These non-technical papers on SDP research are accessible to non-experts and aim to provide readers with a general introduction to the field. Many of them survey relevant papers published at various points in the past 20 years, while others are position or tutorial papers that debate different viewpoints or explain different SDP research methods.
S. Sen, C. Joe-Wong, S. Ha and M. Chiang IEEE Communications Magazine, 50(11): 91—99, 2012
The tremendous growth in demand for broadband data is forcing ISPs to use pricing as a congestion management tool. This changing landscape of Internet access pricing is evidenced by the elimination of flat rate data plans in favor of usage-based pricing by major wired and wireless operators in the US and Europe. But simple usage-based fees suffer from the problem of imposing costs on all users, irrespective of the network congestion level at a given time. To effectively reduce network congestion, appropriate incentives must be provided to users who are willing to time-shift their data demand from peak to off-peak periods. These pricing incentives can either be static (e.g., two-period daytime/ nighttime prices) or computed dynamically (e.g., day-ahead pricing, real-time pricing). Data plans that offer such incentives to consumers fall under the category of time-dependent pricing (TDP). Many ISPs across the world are currently exploring various forms of TDP to manage their traffic growth. This article first outlines the sources of today’s challenges, and then discusses current trends from regulatory and technological perspectives. Finally, we review representative pricing proposals for incentivizing the time-shifting of data.

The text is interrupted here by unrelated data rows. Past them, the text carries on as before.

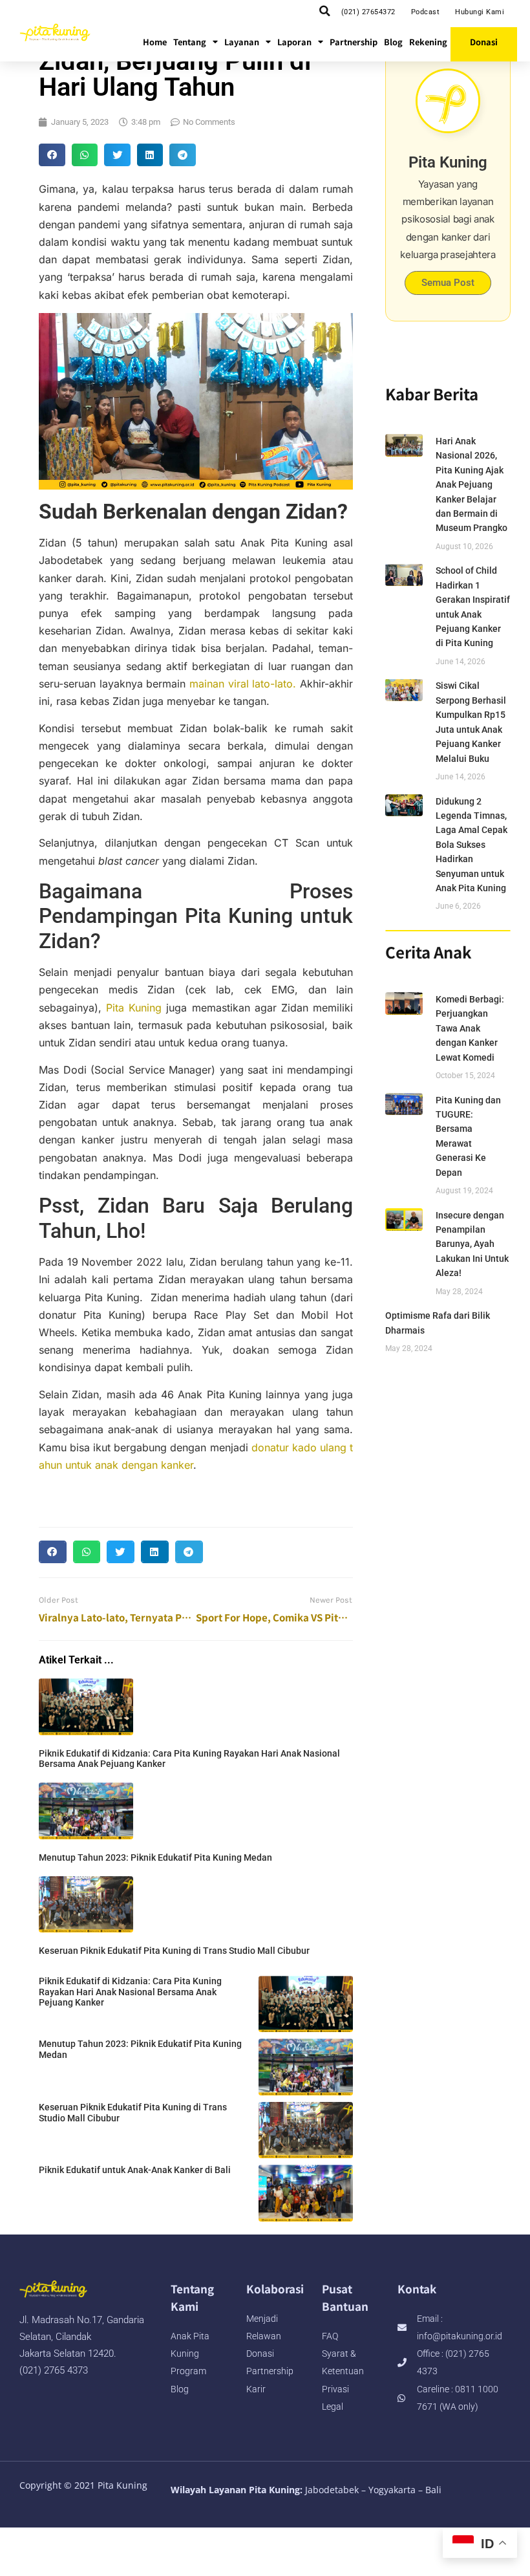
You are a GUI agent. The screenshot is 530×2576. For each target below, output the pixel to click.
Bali (433, 2490)
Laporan (294, 42)
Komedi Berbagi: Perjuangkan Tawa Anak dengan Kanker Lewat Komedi (470, 1028)
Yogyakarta (392, 2490)
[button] (325, 11)
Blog (393, 42)
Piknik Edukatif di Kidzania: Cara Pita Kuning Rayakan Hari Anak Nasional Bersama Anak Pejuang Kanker (130, 1992)
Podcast (425, 12)
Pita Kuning (134, 1007)
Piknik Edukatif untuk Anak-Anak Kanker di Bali (135, 2170)
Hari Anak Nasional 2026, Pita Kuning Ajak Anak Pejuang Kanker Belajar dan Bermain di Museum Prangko (471, 484)
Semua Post (447, 282)
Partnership (353, 42)
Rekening (428, 42)
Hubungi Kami (479, 12)
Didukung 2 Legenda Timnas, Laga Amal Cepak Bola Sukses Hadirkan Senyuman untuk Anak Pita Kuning (471, 844)
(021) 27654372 (368, 12)
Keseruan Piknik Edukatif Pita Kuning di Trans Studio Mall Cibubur (174, 1950)
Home (155, 42)
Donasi (484, 42)
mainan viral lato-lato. (242, 683)
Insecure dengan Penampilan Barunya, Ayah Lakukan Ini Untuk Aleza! (472, 1244)
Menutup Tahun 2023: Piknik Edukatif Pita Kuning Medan (155, 1857)
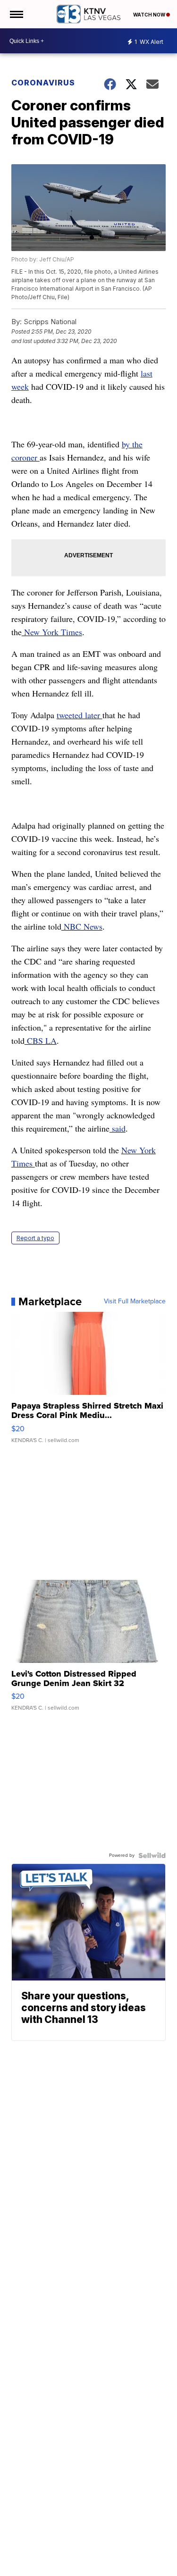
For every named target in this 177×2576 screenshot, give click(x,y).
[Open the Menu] (16, 14)
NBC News (81, 926)
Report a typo (35, 1238)
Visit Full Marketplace (135, 1301)
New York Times (52, 632)
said (118, 1128)
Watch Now (149, 14)
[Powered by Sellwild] (152, 1855)
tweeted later (79, 715)
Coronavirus (43, 82)
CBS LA (41, 1040)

M.-J. Sheng, C. Joe-Wong, S. Ha, F. M. F. Wong and S. Sen Proceedings of the 2nd IEEE International Workshop on Smart Data Pricing (SDP), 2013
Rapid increases in the demand for broadband data are increasingly causing a growth in costs for communication service providers (CSPs). Yet under the current pricing plans, CSPs’ revenue has not kept pace with these costs. Thus, many CSPs are considering Smart Data Pricing (SDP) as a way to reduce cost or increase revenue. Before offering such novel data plans, however, CSPs must conduct trials of the specific data plans proposed. Due to the complexity of necessary changes in network equipment and a need to carefully design the trial in order to understand customer behavior, planning such trials is not only a critical precursor to SDP deployment, but also a nontrivial undertaking in itself. This paper discusses general principles of trial design and proposes two methods for estimating their effectiveness. We first give an introduction to the goals of SDP research and review three possible SDP approaches. We then discuss the importance of pre-trial participant surveys and some technical considerations of implementing the trial infrastructure for a particular SDP algorithm. Finally, we show how the CSP may extrapolate from the trial results to estimate the SDP trial’s benefits, in terms of changes in traffic patterns and a reduction in spectrum requirements. We conclude with some remarks about future work.

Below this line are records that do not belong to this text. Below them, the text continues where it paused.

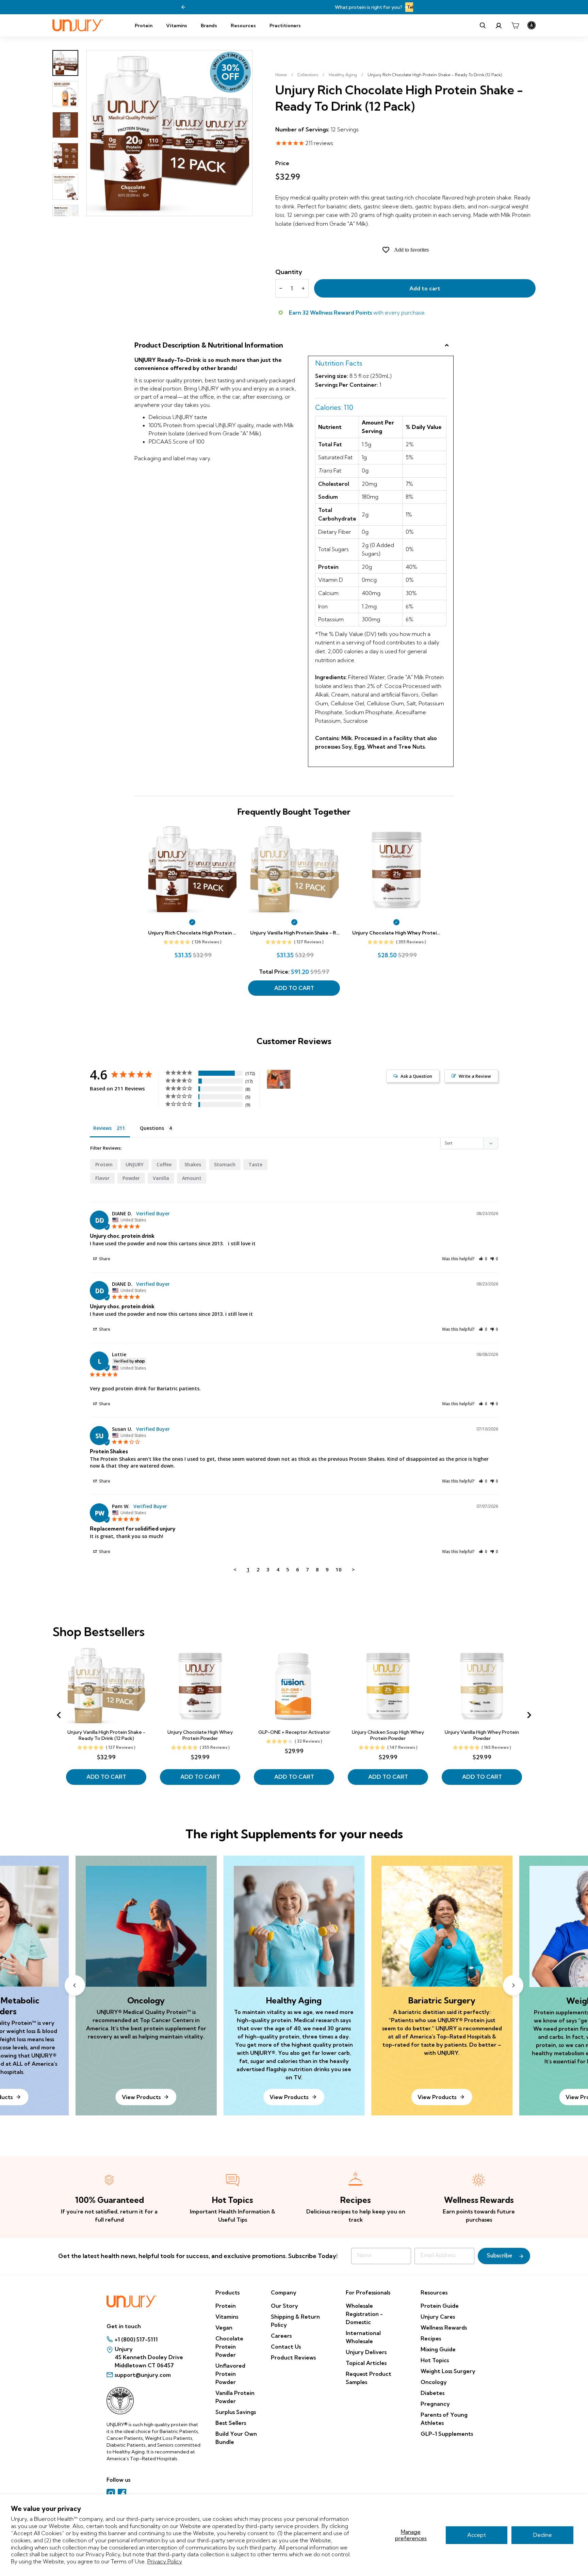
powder (131, 1178)
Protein (143, 25)
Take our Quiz (330, 7)
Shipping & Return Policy (295, 2320)
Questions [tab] (152, 1128)
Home (281, 74)
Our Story (284, 2305)
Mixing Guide (438, 2349)
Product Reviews (293, 2357)
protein (104, 1164)
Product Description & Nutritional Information (208, 345)
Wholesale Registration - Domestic (364, 2313)
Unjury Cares (438, 2316)
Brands (209, 25)
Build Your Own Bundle (236, 2437)
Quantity (288, 272)
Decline (542, 2534)
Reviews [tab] (102, 1128)
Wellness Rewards (444, 2327)
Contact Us (286, 2346)
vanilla (161, 1178)
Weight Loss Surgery (448, 2371)
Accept (476, 2534)
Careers (281, 2335)
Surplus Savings (235, 2412)
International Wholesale (363, 2337)
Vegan (223, 2327)
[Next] (406, 7)
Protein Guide (440, 2305)
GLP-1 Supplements (447, 2433)
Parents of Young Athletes (444, 2418)
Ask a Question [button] (416, 1076)
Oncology (434, 2382)
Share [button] (104, 1259)
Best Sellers (230, 2422)
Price (282, 163)
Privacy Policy (164, 2561)
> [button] (353, 1569)
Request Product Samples (368, 2377)
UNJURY (135, 1164)
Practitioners (285, 25)
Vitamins (176, 25)
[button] (483, 1259)
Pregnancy (435, 2403)
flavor (102, 1178)
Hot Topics (435, 2360)
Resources (243, 25)
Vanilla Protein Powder (235, 2396)
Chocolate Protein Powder (229, 2346)
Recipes (431, 2338)
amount (191, 1178)
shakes (192, 1164)
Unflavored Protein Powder (230, 2373)
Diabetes (432, 2392)
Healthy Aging (343, 74)
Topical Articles (366, 2362)
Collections (307, 74)
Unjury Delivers (366, 2352)
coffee (164, 1164)
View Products (289, 2097)
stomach (224, 1164)
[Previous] (183, 7)
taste (255, 1164)
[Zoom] (169, 133)
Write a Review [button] (475, 1076)
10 (339, 1569)
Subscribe (499, 2256)
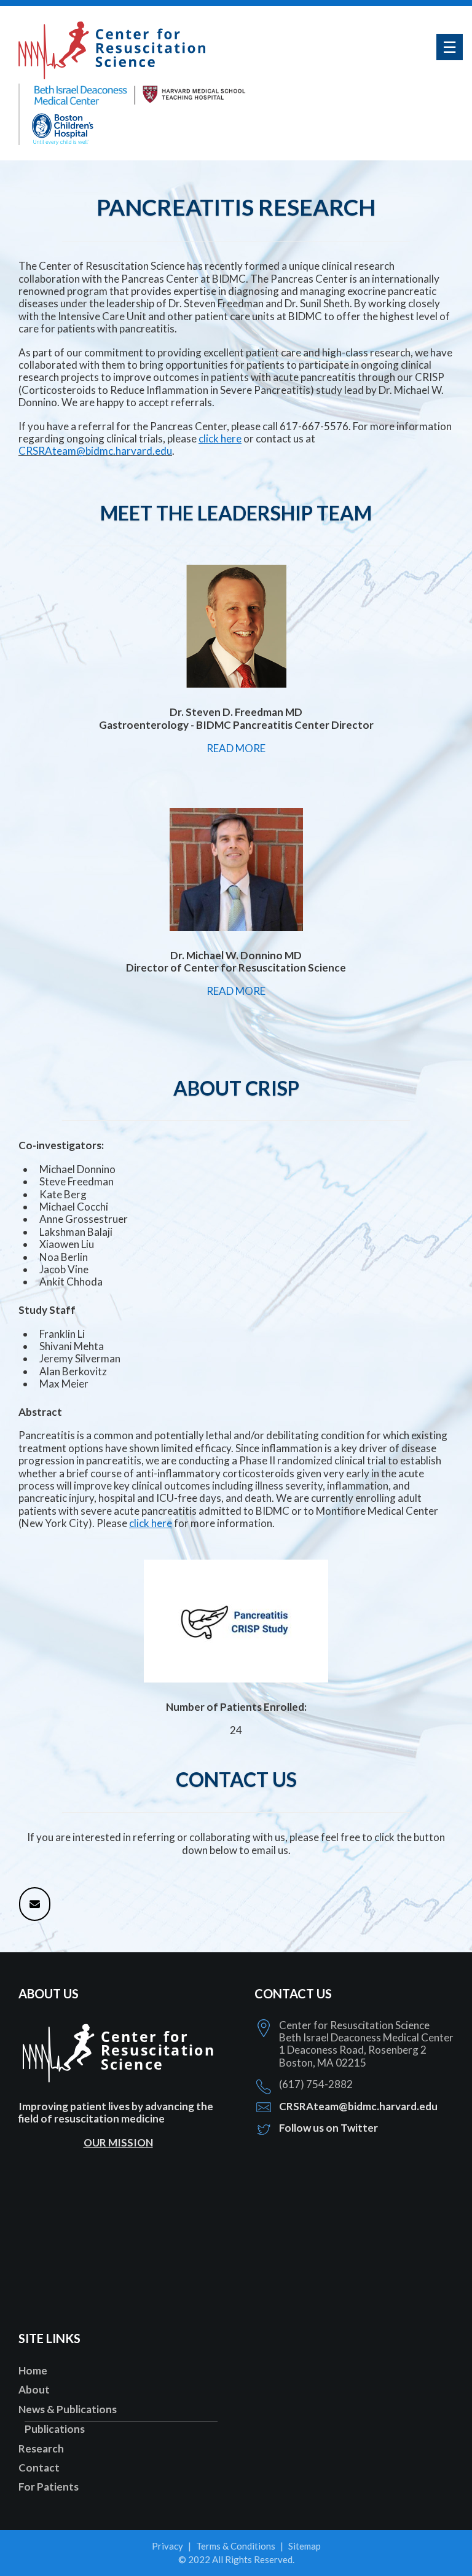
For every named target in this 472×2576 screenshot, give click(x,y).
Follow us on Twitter (328, 2127)
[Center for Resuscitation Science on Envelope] (34, 1904)
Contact (39, 2467)
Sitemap (304, 2545)
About (34, 2389)
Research (41, 2448)
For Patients (48, 2486)
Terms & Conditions (235, 2545)
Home (32, 2370)
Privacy (167, 2545)
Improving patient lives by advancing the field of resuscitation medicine (115, 2112)
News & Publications (67, 2409)
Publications (55, 2428)
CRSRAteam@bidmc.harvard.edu (95, 450)
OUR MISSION (118, 2142)
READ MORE (236, 748)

S. Sen, C. Joe-Wong, S. Ha and M. Chiang Recent Advances in Networking, eds. H. Haddadi and O. Bonaventure, volume 1, ACM SIGCOMM eBook, August 2013
Advances in Internet technologies have resulted in an unprecedented growth in demand for data. In particular, demand in the mobile Internet sector is doubling every year. Given the limited wireless spectrum availability, the rate of growth in the supply of wireless capacity (per dollar of investment) is unlikely to match the rate of growth in demand in the long run. Internet Service Providers (ISPs) are therefore turning to new pricing and penalty schemes in an effort to manage the demand on their network, while also matching their prices to cost. But changes in pricing and accounting mechanisms, if not done carefully, can have significant consequences for the entire network ecosystem. Multiple stakeholders in this ecosystem, including operators, consumers, regulators, content providers, hardware and software developers, and architects of network technologies, have all been tackling these issues of charging and allocating limited network resources.